Like this one, that she read to us, her eager students, last June at the Yoknapatwpha Writing Workshop. Before it was published. She joked with us then that she might lose her job if it ever got published. I won’t quote the entire poem because, well, because I want you to buy her book. If you’re in Memphis, you can buy it at Burke’s Books, and hear her read and get an autographed copy on May 1. So, here’s the teaser, a few chosen lines from her poem, “First Warm Day in a College Town.”

Today is the day the first bare-chested
runners appear, coursing down College Hill
as I drive to campus to teach, hard

not to stare because it’s only February 15,
and though I now live in the South,
I spent my girlhood in frigid Illinois

….

so now it’s hard not to see these taut colts
as my reward, these yearlings testing the pasture,
hard as they come toward my Nissan

not to turn my head as they pound past,
hard not to angle the mirror
to watch them cruise down my shoulder,….

Want to read more? See you at Burke’s Books on May 1, between 5 and 6:30 p.m., or, of course you can order an autographed copy of the book from them online here.

Last night when Beth Ann opened with this poem, she looked over our heads out into the filled to over-flowing room at Off Square Books and said, “Oh, good evening Chancellor.” The room filled with laughter as she blushed like a school girl caught passing notes in class.

So, what’s the big to-do about Beth Ann Fennelly? As this article in the Oxford Town entertainment newpaper from this week says, she’s winner of the 2002 Kenyon Review Prize and the GLAC New Writers Award for “Open House” in 2002… and the 2997 Texas Review Breakthrough award for an earlier chapbook, “A Different Kind of Hunger.” And a Pushcart Prize winner, listed three times in The Best American Poetry Series. She even read her poetry at the Library of Congress at the invitation of the U.S. Poet Laureate!

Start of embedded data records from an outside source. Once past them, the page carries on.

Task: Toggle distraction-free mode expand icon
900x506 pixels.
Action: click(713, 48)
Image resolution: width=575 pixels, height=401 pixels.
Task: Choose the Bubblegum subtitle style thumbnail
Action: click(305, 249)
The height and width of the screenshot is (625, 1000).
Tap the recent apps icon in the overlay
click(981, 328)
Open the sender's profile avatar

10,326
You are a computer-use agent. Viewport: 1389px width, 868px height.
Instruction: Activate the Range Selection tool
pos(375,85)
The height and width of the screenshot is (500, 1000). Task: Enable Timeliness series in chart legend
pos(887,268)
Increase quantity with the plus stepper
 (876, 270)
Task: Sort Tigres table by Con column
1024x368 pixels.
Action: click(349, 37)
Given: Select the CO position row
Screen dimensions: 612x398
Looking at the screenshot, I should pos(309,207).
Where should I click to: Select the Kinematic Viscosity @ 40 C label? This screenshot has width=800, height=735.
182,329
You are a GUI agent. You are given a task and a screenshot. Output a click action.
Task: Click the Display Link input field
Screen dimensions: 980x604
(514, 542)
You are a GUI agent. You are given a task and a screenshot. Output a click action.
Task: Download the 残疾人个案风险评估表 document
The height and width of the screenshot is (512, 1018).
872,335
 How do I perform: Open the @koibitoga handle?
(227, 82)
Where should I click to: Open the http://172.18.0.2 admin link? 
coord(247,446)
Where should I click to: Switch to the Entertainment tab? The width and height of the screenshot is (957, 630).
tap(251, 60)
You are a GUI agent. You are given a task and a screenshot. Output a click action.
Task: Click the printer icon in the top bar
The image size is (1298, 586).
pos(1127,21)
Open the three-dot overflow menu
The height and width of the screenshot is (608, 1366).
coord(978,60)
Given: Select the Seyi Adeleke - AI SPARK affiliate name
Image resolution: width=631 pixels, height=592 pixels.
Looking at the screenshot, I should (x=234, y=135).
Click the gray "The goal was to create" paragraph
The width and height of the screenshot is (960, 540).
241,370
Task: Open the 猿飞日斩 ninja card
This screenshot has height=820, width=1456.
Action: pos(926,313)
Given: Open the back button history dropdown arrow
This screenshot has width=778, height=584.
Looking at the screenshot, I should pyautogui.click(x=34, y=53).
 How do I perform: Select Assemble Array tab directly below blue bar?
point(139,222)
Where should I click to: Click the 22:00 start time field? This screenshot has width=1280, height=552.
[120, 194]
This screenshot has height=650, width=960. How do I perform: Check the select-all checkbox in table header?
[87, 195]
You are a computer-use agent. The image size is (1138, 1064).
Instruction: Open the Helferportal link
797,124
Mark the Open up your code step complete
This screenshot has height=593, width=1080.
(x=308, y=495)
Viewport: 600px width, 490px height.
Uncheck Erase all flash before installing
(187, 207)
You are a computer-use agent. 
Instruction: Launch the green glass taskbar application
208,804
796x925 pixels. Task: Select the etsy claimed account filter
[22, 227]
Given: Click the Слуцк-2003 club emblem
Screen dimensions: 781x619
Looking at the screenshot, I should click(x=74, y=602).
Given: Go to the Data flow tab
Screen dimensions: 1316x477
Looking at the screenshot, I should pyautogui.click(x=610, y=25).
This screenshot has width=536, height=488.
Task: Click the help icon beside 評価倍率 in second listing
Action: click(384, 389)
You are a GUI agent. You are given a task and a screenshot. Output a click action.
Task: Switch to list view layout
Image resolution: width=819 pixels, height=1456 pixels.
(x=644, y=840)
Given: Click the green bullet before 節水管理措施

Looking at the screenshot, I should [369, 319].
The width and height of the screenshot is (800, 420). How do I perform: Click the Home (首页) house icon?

All that’s big stuff, but it’s her soul that draws me. As she says, of “Unmentionables,”

These poems investigate the mystery of human relationships—between lovers, family members, individuals and society, ourselves and our perception of ourselves.

The book includes this great poem she wrote about the art of Berte Morisot, after touring the National Gallery in Washington, D.C. I was especially interested in this, since I’m both an artist and a writer. Fennelly says, of this experience:

While working on this poem, I was able to explore the decisions a female artist makes when balancing fulfillment in one’s personal life versus fulfillment in art.

Want to read it? You know what to do. (Buy the book!) Preferably at an independent book store. But if you must, you can order it here.

The poetry reading was especially yummy at the end of a day of critiquing with my writing group buddies. Tom submitted the next chapter of the novel he’s writing. Doug submitted a short fiction piece he wrote as an assignment for a class recently. Herman shared the essay he wrote that Rivers Jordan actually read during a pod cast recently, “Southern Intrusions,” which was really good.

With fear and trembling I exposed the Prologue and first chapter of Dressing the Part to these folks, who treated it with tenderness, thankfully. It’s almost ready to send in with the book proposal, so I really appreciate the fine-tuning from my fellow writers. We missed Patti, who couldn’t come this weekend. But it was very interesting to get feedback from three guys on my book, since the target audience is mainly women.

At the end of our critique session, just for fun, and because it’s National Poetry Month, several of us shared poems we’d written. Herman’s was amazing. It’s about New Orleans. I’m going there in a few weeks, and it made me hunger and thirst for its sights, sounds, smells and tastes.

Okay, I will unabashedly end with the words of encouragement that Beth Ann wrote inside my copy of Unmentionables. I’m very humbled by her kindness and I’m really too embarrassed to type the words for you, so I hope you can read them in the picture.

Inspirational? I’m spending the rest of this gorgeous Saturday afternoon inside editing the book proposal. Thanks, Beth Ann, Doug, Herman and Tom!